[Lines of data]
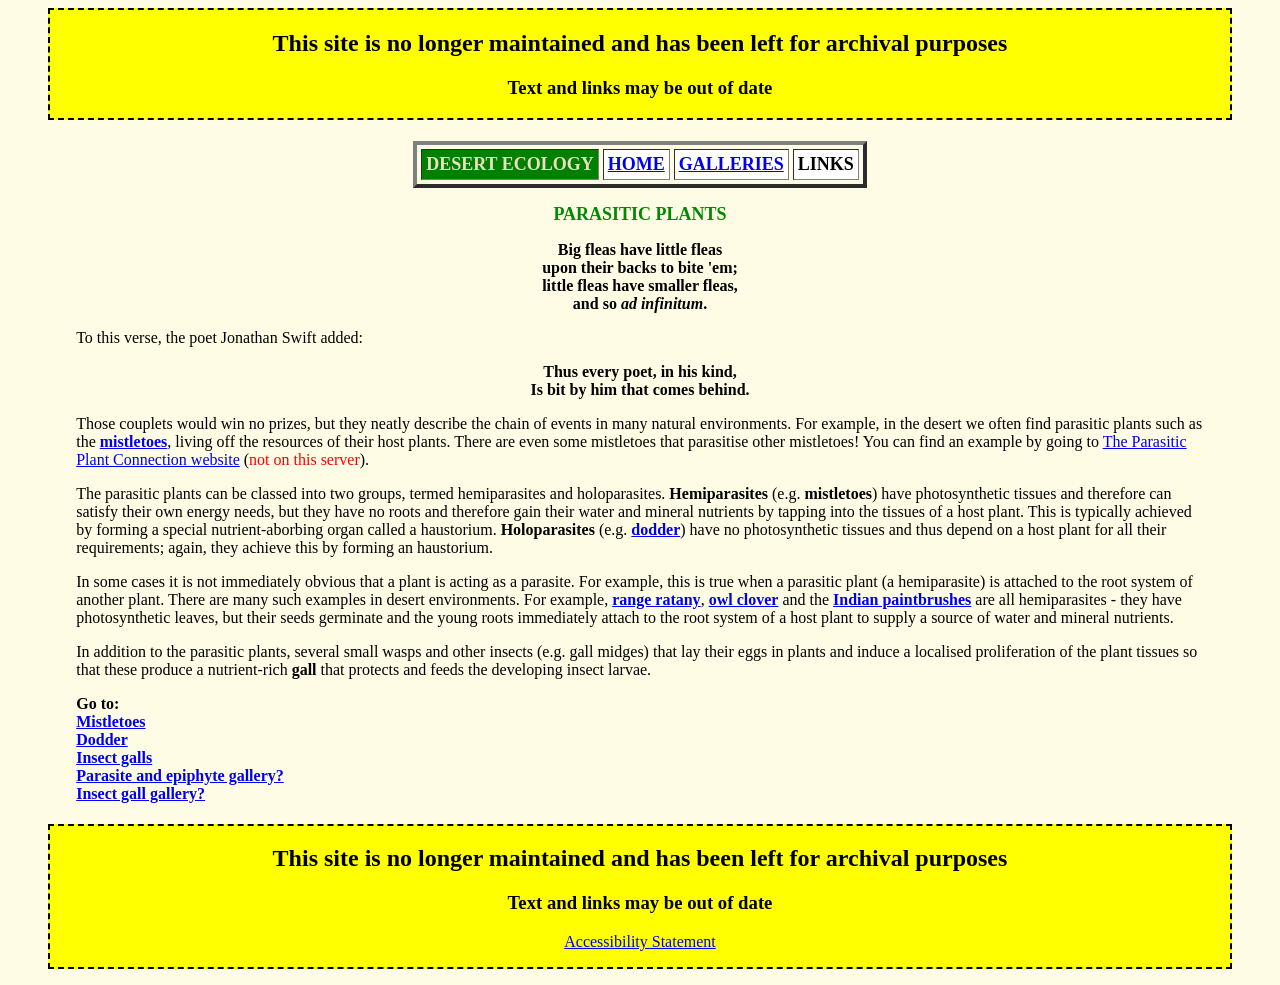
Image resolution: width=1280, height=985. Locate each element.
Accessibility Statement (640, 941)
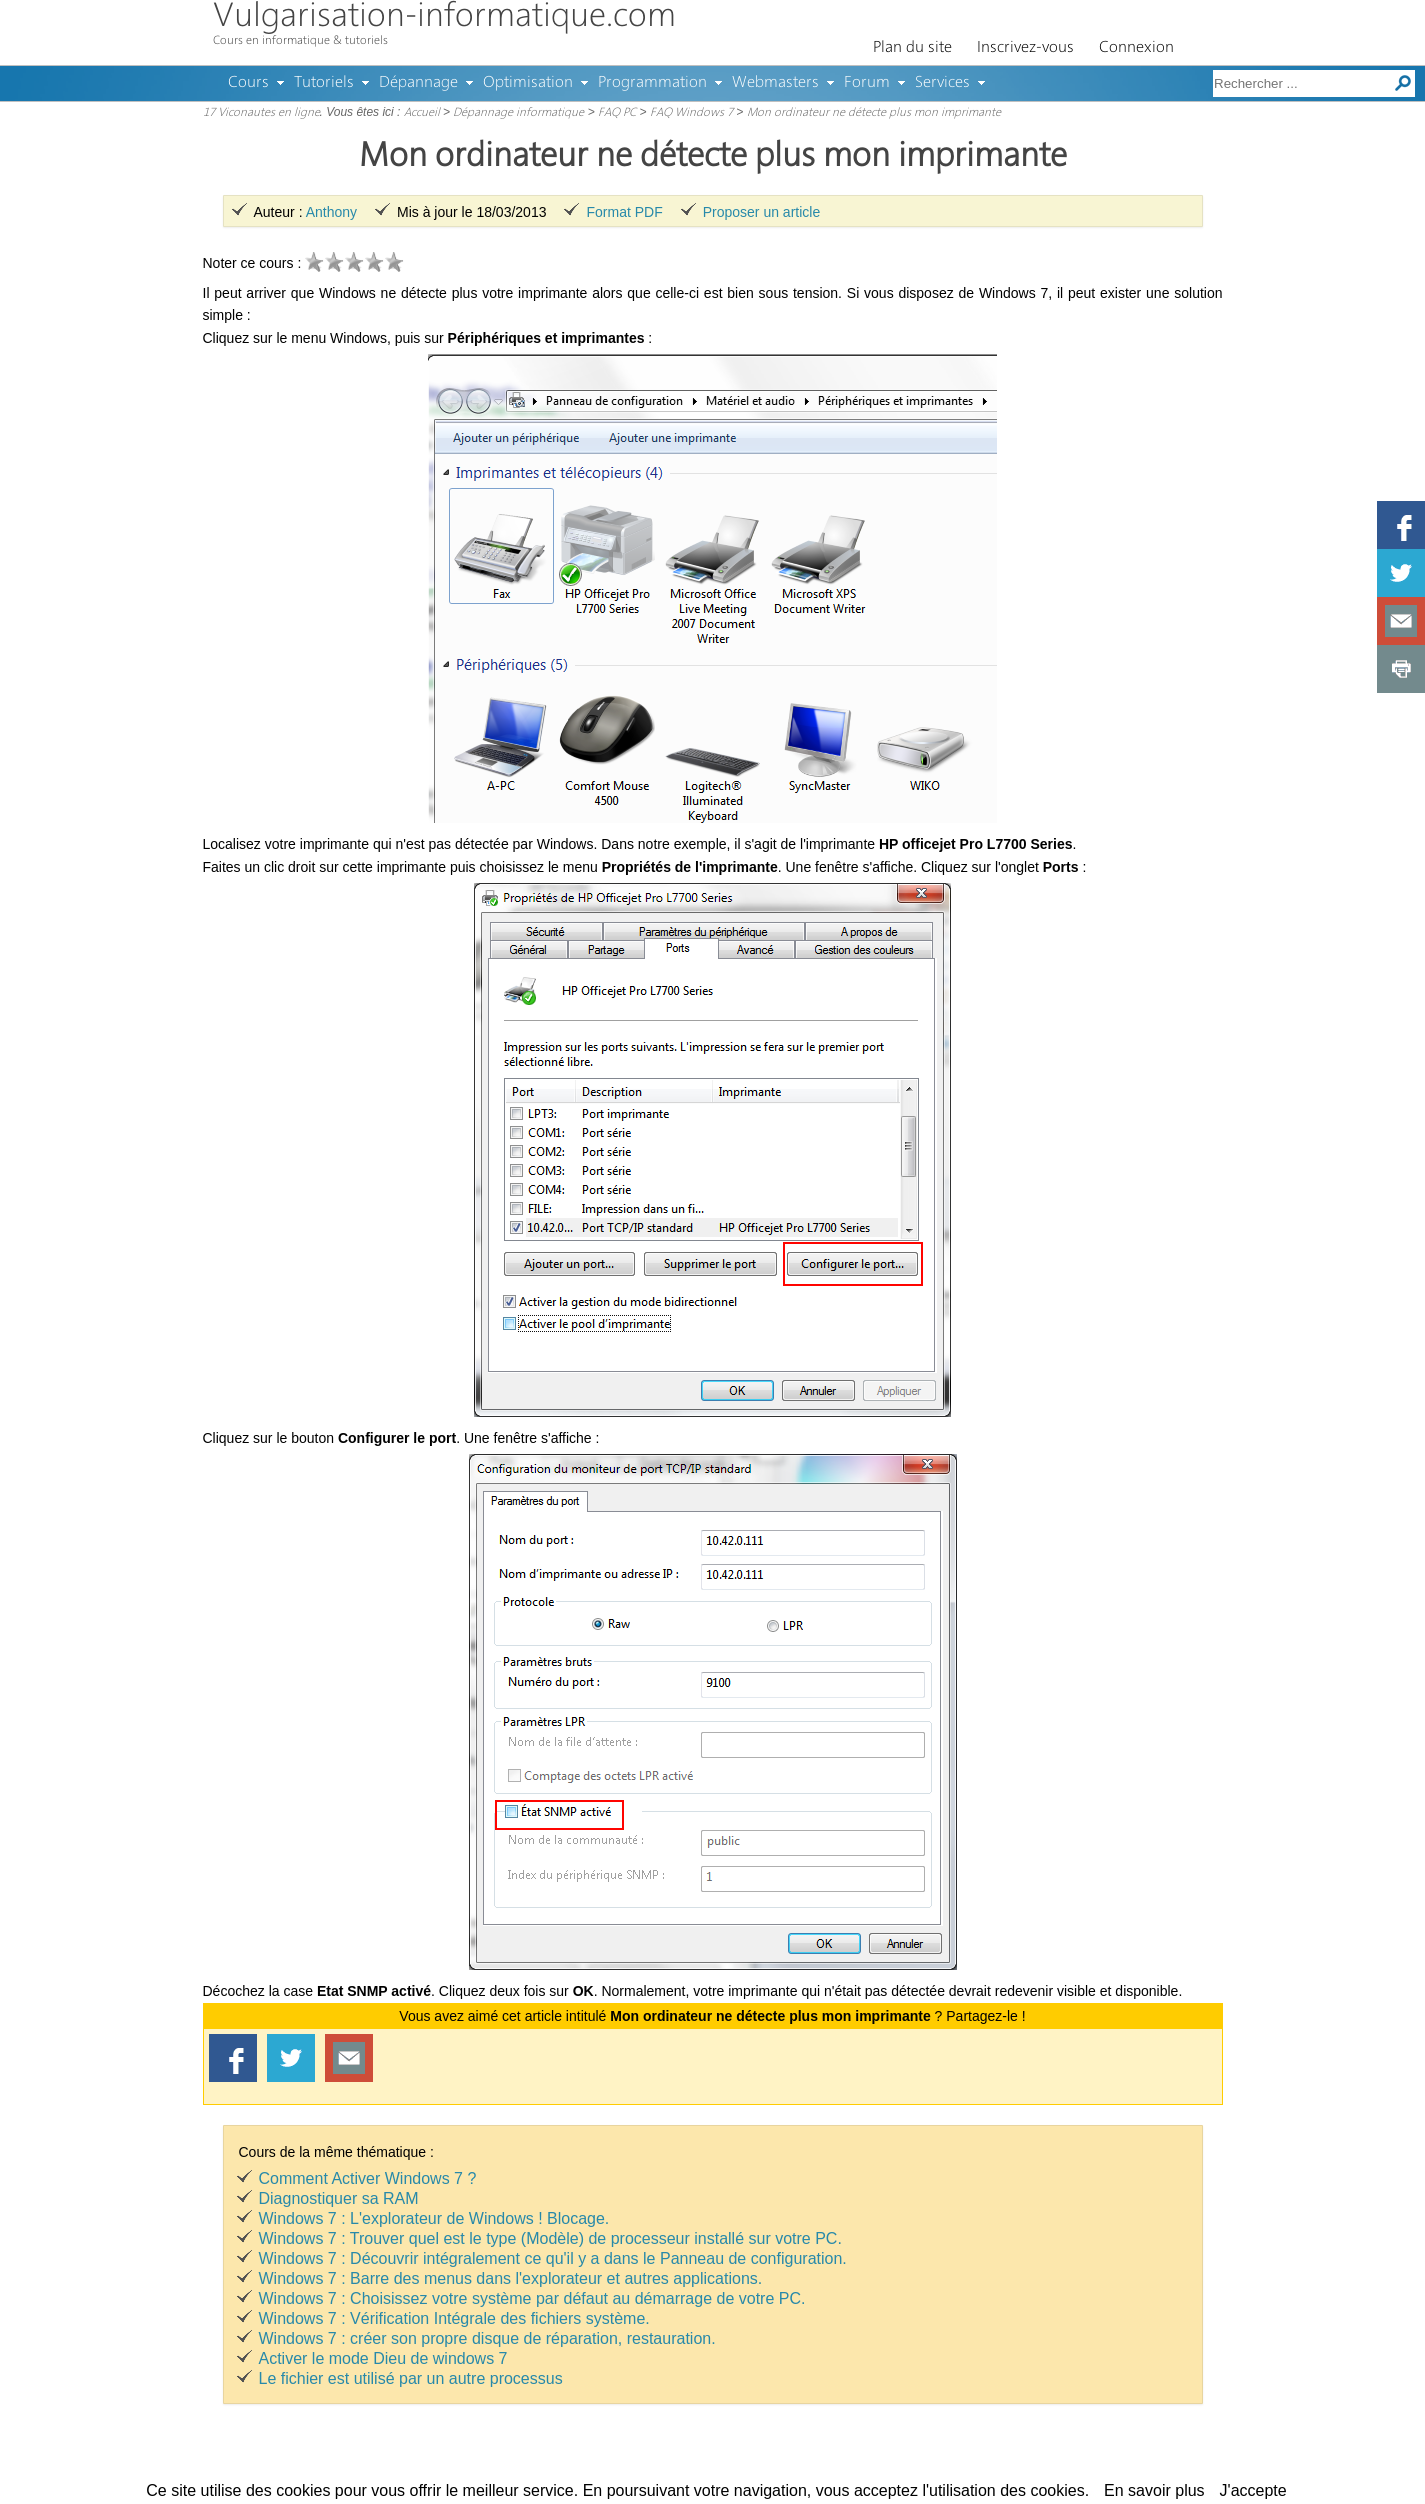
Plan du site (912, 48)
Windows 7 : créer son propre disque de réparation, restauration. (487, 2338)
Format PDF (624, 212)
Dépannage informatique (518, 113)
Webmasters (775, 83)
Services (942, 83)
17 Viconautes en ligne (261, 113)
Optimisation (528, 83)
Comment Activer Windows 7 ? (368, 2178)
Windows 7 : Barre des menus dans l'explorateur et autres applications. (511, 2278)
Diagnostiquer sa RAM (339, 2198)
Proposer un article (762, 212)
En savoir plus (1154, 2490)
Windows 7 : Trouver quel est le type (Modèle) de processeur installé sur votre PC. (550, 2238)
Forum (867, 83)
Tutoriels (324, 83)
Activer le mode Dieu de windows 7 (383, 2358)
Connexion (1136, 48)
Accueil (422, 113)
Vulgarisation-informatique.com (444, 17)
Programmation (652, 83)
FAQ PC (617, 113)
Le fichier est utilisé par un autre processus (411, 2378)
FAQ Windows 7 (691, 113)
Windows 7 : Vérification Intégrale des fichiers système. (454, 2318)
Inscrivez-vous (1025, 48)
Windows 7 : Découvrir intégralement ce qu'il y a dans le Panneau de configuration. (553, 2258)
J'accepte (1253, 2490)
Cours (248, 83)
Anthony (331, 212)
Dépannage (418, 83)
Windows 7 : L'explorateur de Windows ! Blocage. (434, 2218)
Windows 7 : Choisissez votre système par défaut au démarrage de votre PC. (532, 2298)
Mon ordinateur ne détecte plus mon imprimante (874, 113)
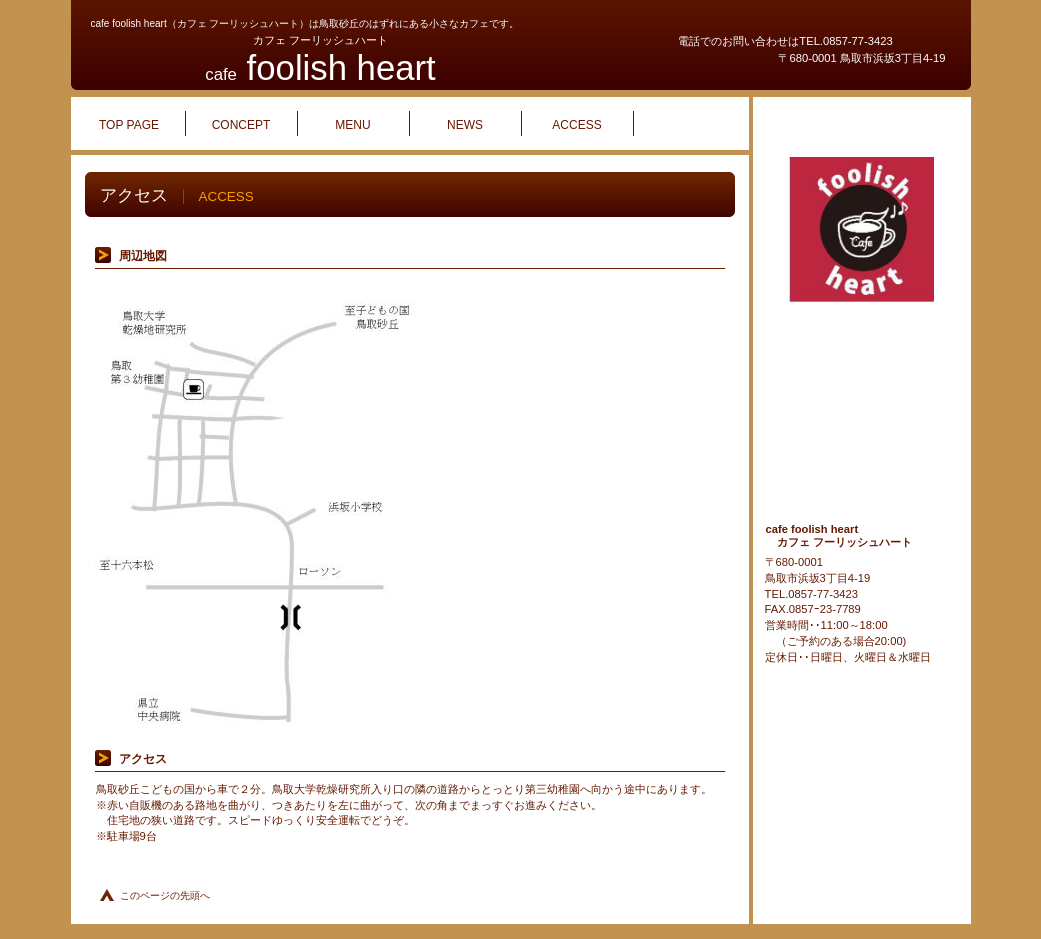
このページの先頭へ (165, 895)
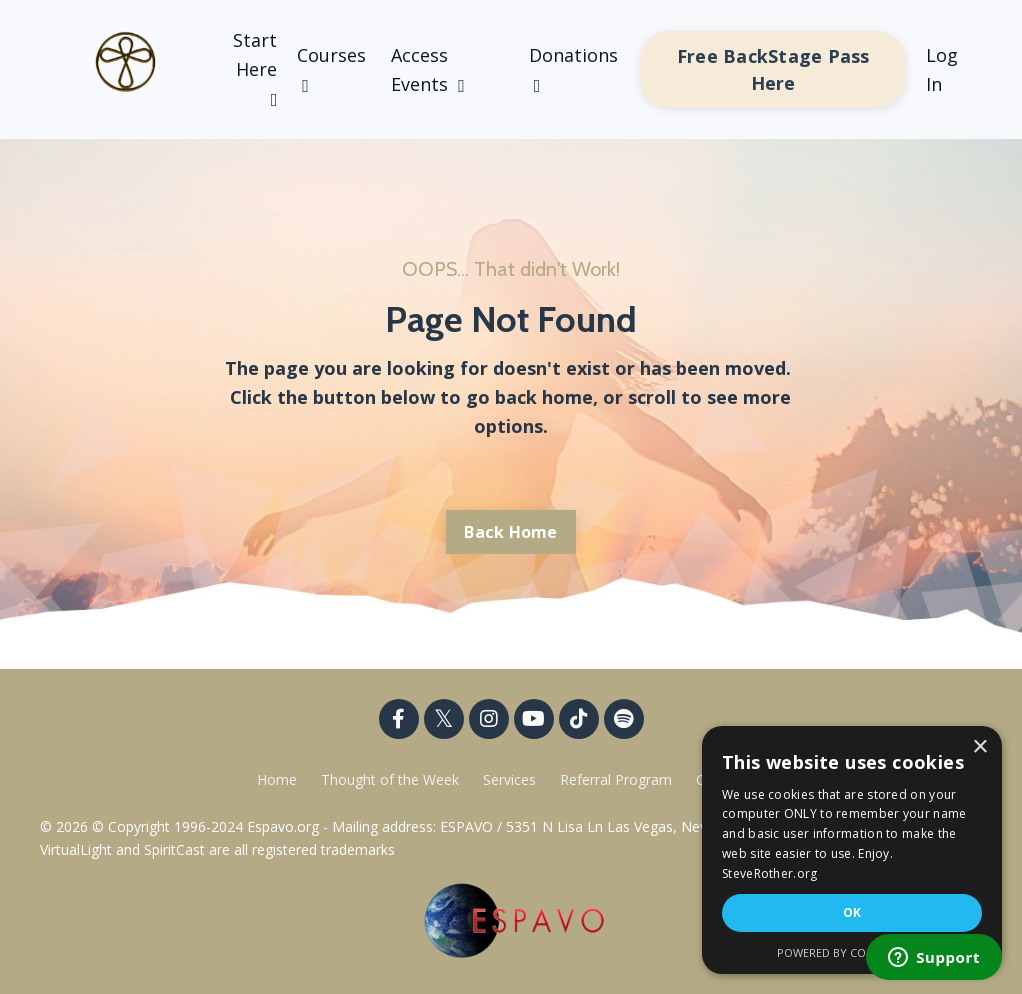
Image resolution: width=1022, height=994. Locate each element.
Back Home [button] (510, 532)
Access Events (428, 69)
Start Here (255, 68)
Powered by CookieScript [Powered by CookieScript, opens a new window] (852, 952)
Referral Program (618, 779)
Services (509, 779)
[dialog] (852, 850)
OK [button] (852, 912)
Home (277, 779)
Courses (331, 69)
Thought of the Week (392, 779)
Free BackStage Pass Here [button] (773, 69)
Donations (573, 69)
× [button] (979, 747)
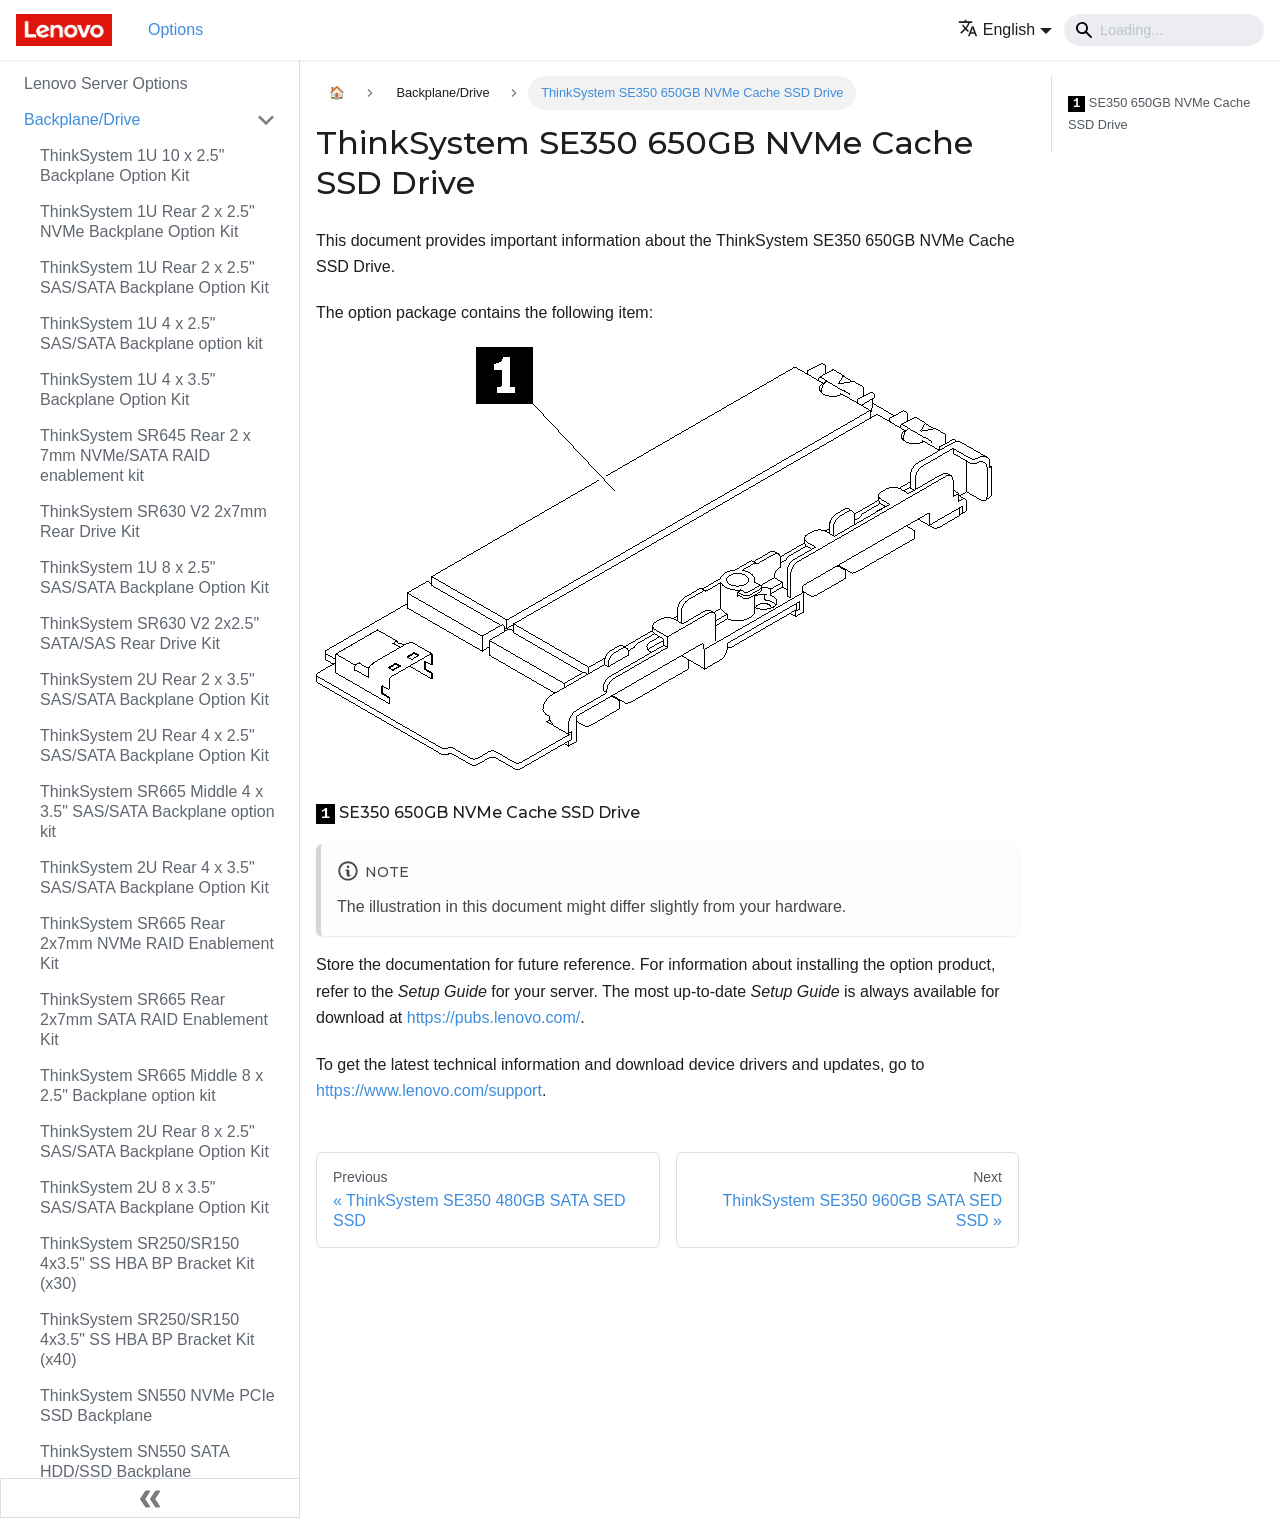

Aim -> Render the data above as a JSON list of strings, one string per line, with blank lines omitted and the pictures left out.

Final answer ->
[
  "Image resolution: width=1280, height=985. Locate each element.",
  "Accessibility Statement (640, 941)",
  "Plan du site (912, 48)",
  "Windows 7 : créer son propre disque de réparation, restauration. (487, 2338)",
  "Format PDF (624, 212)",
  "Dépannage informatique (518, 113)",
  "Webmasters (775, 83)",
  "Services (942, 83)",
  "17 Viconautes en ligne (261, 113)",
  "Optimisation (528, 83)",
  "Comment Activer Windows 7 ? (368, 2178)",
  "Windows 7 : Barre des menus dans l'explorateur et autres applications. (511, 2278)",
  "Diagnostiquer sa RAM (339, 2198)",
  "Proposer un article (762, 212)",
  "En savoir plus (1154, 2490)",
  "Windows 7 : Trouver quel est le type (Modèle) de processeur installé sur votre PC. (550, 2238)",
  "Forum (867, 83)",
  "Tutoriels (324, 83)",
  "Activer le mode Dieu de windows 7 (383, 2358)",
  "Connexion (1136, 48)",
  "Accueil (422, 113)",
  "Vulgarisation-informatique.com (444, 17)",
  "Programmation (652, 83)",
  "FAQ PC (617, 113)",
  "Le fichier est utilisé par un autre processus (411, 2378)",
  "FAQ Windows 7 (691, 113)",
  "Windows 7 : Vérification Intégrale des fichiers système. (454, 2318)",
  "Inscrivez-vous (1025, 48)",
  "Windows 7 : Découvrir intégralement ce qu'il y a dans le Panneau de configuration. (553, 2258)",
  "J'accepte (1253, 2490)",
  "Cours (248, 83)",
  "Anthony (331, 212)",
  "Dépannage (418, 83)",
  "Windows 7 : L'explorateur de Windows ! Blocage. (434, 2218)",
  "Windows 7 : Choisissez votre système par défaut au démarrage de votre PC. (532, 2298)",
  "Mon ordinateur ne détecte plus mon imprimante (874, 113)",
  "このページの先頭へ (165, 895)",
  "Image resolution: width=1022, height=994. Locate each element.",
  "Back Home [button] (510, 532)",
  "Access Events (428, 69)",
  "Start Here (255, 68)",
  "Powered by CookieScript [Powered by CookieScript, opens a new window] (852, 952)",
  "Referral Program (618, 779)",
  "Services (509, 779)",
  "[dialog] (852, 850)",
  "OK [button] (852, 912)",
  "Home (277, 779)",
  "Courses (331, 69)",
  "Thought of the Week (392, 779)",
  "Free BackStage Pass Here [button] (773, 69)",
  "Donations (573, 69)",
  "× [button] (979, 747)"
]